Task
Beginning at the line with "Click the Estimated completion date label", please repeat each line exactly through the end of the records below, including that first line and the last, but no pictures.

Data under study
· · · · ·

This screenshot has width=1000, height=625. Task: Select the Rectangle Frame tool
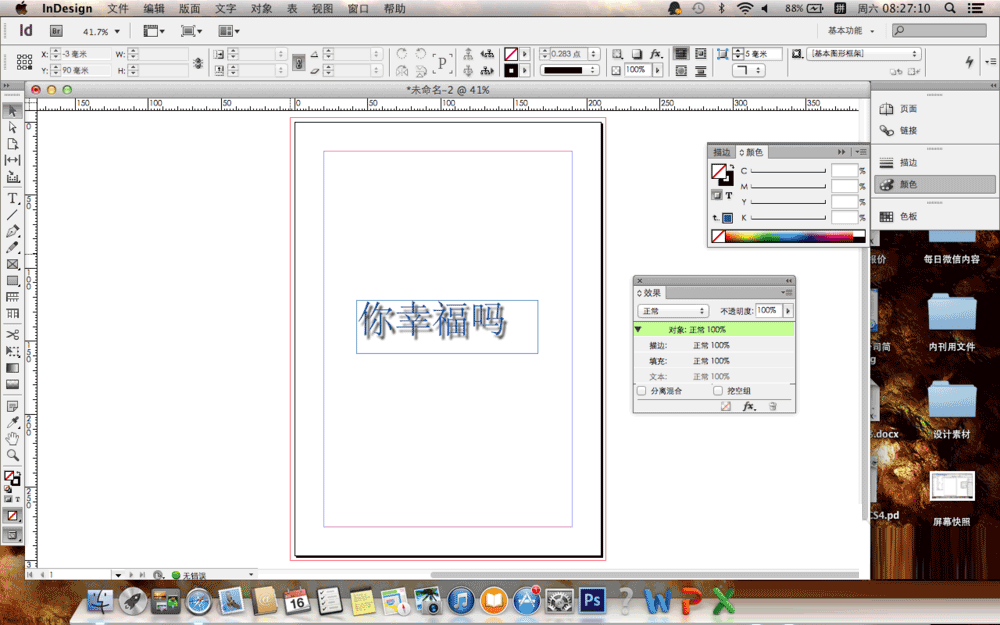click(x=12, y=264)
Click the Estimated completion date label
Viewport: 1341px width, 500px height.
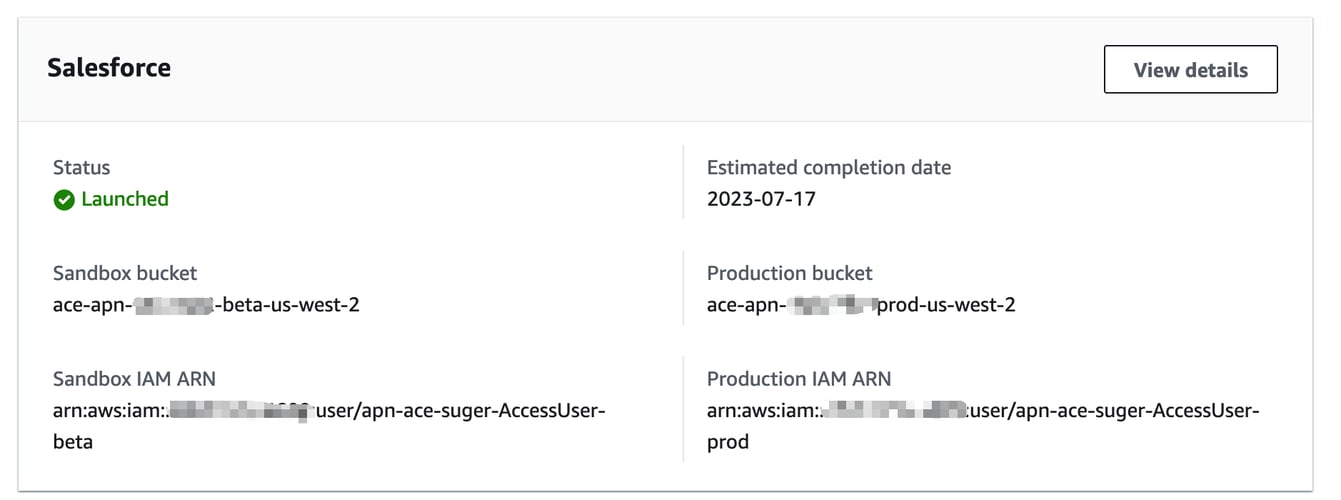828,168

· · · · ·

Answer to this problem
Click the Estimated completion date label
Viewport: 1341px width, 500px height.
828,168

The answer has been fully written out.